Is this what the guy has to do to win an Oscar, after 25 years of acting and five Academy Award nominations but ultimately no statuette?
The original plan was for him to bite into a simulated organ -- "this red, gelatinous sort of pancake" -- but DiCaprio said no, it looked fake.
"I wanted to get the real thing," he told NBC's "Today" show this week.
"It was completely disgusting. My reaction is very much on screen, which is a nauseating one."
In the latest film by acclaimed Mexican director Alejandro Inarritu, DiCaprio, 41, plays a fur trapper named Hugh Glass out on the frontier of 1820s America. The movie, which came out Friday in North America, is based on a true story.
Glass is betrayed by colleagues who rob him, leave him for dead -- buried alive -- and kill his half-Indian son. Glass must then survive on his own, without a weapon, in a harsh, frozen landscape, with just one thing on his mind: revenge.
DiCaprio said the movie, which has enjoyed strong reviews and a string of nominations in Hollywood awards season, captures "the poetry of what it means to have all the chips stacked against you, to have very little chance of survival and this triumph of the human spirit."
The ordeal DiCaprio endures as Glass is a far cry from his role as a flashback teen version of a rich man named Mason Capwell on the soap opera "Santa Barbara," which aired in the 1980s and 90s.
DiCaprio shot to global fame with "Gilbert Grape" in 1993, playing alongside Johnny Depp.
Fighting a grizzly bear
"The Revenant" marks a powerful return for Inarritu, whose film "Birdman" about a washed-up actor trying to make a comeback on Broadway won four Oscars last year, including best film and best director.
The new flick brings together heart-stopping action scenes by master cinematographer Emmanuel Lubezki and fabulous footage of a snowy wilderness filmed in natural light.
The special effects are excellent, be it a scene of Glass fighting a grizzly bear or plunging off a cliff on horseback.
But Glass's journey is also an emotional one, fueled by fear, hunger for vengeance and the pain of having lost his entire family.
The film handicapping website Goldderby.com says that thanks to his portrayal of Glass, DiCaprio is very likely to win the prize for best actor in a dramatic role at the Golden Globe awards on Sunday, and best actor at the Oscars on February 28.
A favorite actor of Martin Scorsese ("Gangs of New York," "Shutter Island," "The Wolf of Wall Street"), DiCaprio has won two Golden Globes, for his work in the latter and in "The Aviator.".
He has come up empty-handed with his five Oscar nominations, however.
But his time may have come because the Academy of Motion Picture Arts and Sciences, which votes on who gets the coveted statuettes, has a soft spot for actors in physically demanding roles.

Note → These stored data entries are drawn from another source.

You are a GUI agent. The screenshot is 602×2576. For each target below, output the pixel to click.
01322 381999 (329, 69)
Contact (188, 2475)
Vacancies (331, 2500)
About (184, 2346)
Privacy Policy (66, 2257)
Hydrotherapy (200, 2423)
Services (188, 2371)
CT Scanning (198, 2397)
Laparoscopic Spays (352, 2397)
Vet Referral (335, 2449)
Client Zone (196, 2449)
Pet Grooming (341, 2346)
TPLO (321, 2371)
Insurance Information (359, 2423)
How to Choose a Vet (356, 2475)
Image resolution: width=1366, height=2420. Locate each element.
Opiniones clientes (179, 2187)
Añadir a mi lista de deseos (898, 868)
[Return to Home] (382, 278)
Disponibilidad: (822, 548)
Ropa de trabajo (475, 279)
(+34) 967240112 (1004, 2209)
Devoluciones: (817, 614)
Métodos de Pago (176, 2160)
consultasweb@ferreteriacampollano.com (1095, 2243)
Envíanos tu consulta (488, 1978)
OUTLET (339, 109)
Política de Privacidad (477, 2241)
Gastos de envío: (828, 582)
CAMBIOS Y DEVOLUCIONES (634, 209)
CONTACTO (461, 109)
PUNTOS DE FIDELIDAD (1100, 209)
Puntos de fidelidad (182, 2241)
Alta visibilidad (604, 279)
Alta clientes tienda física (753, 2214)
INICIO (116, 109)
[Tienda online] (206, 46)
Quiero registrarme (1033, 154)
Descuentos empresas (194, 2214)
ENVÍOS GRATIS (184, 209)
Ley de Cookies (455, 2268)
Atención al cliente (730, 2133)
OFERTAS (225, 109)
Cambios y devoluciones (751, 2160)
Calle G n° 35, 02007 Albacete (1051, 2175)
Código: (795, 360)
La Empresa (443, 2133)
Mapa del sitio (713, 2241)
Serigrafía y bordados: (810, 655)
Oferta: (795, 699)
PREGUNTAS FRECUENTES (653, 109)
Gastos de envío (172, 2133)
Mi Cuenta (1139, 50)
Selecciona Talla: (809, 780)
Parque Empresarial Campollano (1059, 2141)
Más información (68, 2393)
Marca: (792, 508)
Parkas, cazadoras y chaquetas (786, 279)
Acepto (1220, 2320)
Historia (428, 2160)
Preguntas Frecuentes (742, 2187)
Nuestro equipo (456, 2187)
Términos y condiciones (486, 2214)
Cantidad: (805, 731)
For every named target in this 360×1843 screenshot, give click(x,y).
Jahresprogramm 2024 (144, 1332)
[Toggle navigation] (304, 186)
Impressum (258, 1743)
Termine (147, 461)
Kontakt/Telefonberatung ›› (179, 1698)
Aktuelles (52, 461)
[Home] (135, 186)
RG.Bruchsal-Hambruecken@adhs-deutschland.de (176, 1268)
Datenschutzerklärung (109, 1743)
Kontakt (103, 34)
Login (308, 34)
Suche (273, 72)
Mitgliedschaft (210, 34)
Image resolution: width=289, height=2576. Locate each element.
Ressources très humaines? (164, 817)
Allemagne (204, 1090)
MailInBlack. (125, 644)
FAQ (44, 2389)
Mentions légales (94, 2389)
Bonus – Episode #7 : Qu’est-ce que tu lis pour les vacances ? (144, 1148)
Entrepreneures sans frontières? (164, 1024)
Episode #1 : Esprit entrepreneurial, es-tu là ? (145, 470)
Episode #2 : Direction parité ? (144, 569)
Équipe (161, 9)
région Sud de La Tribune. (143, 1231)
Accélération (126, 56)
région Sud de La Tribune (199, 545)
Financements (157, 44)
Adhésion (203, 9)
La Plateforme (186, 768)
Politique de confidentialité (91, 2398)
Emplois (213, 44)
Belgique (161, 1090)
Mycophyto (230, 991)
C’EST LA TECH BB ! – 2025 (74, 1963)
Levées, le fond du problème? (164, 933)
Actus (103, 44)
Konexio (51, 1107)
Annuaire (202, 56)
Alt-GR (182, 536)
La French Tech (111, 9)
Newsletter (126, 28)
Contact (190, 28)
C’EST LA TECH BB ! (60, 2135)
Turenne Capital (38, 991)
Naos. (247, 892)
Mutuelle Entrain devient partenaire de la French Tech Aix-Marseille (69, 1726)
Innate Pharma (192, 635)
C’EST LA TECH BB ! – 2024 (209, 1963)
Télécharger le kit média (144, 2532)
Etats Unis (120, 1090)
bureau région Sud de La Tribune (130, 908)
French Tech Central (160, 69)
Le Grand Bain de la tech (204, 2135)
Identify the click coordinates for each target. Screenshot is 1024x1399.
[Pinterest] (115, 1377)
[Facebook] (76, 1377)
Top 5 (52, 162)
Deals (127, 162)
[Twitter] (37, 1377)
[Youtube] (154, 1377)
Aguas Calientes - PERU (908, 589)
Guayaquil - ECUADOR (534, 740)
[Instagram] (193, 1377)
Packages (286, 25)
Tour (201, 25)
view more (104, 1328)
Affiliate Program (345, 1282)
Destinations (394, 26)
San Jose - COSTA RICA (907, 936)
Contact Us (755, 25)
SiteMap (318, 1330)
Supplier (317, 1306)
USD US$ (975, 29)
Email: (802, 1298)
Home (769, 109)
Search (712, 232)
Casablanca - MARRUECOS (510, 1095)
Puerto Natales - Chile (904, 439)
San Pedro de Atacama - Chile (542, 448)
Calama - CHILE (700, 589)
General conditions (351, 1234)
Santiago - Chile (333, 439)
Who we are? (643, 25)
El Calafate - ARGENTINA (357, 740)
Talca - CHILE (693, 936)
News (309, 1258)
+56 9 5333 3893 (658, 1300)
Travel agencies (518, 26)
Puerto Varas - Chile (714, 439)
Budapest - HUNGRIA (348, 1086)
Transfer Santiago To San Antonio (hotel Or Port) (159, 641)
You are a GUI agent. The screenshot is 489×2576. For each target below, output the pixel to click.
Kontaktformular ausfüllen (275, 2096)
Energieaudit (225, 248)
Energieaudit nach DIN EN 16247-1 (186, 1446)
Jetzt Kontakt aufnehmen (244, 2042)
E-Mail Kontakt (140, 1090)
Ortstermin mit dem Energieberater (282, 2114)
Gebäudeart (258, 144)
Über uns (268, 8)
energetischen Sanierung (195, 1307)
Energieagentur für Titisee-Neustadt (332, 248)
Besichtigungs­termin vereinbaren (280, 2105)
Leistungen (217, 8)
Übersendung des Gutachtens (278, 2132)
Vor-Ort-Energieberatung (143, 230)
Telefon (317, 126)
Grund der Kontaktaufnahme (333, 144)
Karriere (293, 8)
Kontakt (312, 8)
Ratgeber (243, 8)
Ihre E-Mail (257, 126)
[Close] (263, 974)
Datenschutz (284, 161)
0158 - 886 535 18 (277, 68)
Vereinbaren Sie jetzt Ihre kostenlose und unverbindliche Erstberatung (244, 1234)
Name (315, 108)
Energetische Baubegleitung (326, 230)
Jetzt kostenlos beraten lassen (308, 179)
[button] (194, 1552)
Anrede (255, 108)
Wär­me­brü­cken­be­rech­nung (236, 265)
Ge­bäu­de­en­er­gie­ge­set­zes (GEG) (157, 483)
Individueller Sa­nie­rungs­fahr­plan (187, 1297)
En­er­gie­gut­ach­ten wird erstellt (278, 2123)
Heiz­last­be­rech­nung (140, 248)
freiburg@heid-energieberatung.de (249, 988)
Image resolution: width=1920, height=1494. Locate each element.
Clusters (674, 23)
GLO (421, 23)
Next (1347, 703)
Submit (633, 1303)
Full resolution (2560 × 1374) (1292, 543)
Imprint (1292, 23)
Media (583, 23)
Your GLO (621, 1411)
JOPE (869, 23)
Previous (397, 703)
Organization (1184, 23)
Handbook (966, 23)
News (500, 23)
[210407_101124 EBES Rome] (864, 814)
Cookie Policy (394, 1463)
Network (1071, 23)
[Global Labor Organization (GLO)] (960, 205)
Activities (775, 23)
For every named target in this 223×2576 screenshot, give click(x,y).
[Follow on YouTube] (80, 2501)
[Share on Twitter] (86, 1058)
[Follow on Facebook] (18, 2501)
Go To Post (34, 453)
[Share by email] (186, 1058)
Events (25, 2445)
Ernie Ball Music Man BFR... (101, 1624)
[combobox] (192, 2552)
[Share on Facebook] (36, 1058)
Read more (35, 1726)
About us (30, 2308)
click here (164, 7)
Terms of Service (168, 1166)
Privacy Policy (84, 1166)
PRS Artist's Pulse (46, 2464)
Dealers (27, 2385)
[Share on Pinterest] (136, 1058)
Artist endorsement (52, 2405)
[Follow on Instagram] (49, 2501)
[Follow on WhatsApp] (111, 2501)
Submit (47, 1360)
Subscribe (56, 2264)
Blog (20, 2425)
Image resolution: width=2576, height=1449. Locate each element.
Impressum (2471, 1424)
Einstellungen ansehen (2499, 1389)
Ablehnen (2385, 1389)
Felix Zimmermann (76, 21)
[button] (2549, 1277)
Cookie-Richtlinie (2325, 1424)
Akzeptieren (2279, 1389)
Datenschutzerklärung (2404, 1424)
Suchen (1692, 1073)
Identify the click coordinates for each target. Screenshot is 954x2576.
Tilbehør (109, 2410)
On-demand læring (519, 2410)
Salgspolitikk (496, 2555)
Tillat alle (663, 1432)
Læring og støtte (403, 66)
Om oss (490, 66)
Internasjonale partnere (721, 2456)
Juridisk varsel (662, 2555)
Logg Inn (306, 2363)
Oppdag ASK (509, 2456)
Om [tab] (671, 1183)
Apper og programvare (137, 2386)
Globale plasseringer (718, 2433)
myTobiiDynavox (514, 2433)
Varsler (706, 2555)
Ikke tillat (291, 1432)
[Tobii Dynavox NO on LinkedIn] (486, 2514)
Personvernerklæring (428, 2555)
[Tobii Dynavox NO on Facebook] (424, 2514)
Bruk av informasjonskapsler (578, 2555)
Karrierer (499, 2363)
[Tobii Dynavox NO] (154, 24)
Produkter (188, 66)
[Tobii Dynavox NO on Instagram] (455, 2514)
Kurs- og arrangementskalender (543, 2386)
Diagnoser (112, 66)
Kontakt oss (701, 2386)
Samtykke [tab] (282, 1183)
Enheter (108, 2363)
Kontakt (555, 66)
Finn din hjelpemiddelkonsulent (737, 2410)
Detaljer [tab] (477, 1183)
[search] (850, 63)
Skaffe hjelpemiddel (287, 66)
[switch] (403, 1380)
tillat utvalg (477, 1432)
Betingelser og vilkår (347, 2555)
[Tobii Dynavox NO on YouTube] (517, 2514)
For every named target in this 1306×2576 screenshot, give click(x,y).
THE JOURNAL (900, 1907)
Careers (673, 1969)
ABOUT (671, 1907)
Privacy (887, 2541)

That of Glass is an example par excellence. DiCaprio described the filming, done in Canada and Argentina, as the hardest he has ever done.
"We had a massive crew that had to logistically move from these remote locations through these incredibly harsh winter landscapes," he said.
"Like these fur trappers, we had to adapt to our environment."
To wit: DiCaprio was forced to film buck-naked in the snow, climb snow-covered mountains in sub-freezing temperatures wearing thick furs, spend hours lying still in the cold, or swim in frozen rivers. Then there was the bit with the raw bison liver.
"The Revenant," which cost nearly $135 million, gets a thumbs-up from 81 percent of film critics who see it, according to Rottentomatoes.com.
It seems set to be a box-office success as well: Its first-weekend revenue is forecast at around $35-40 million.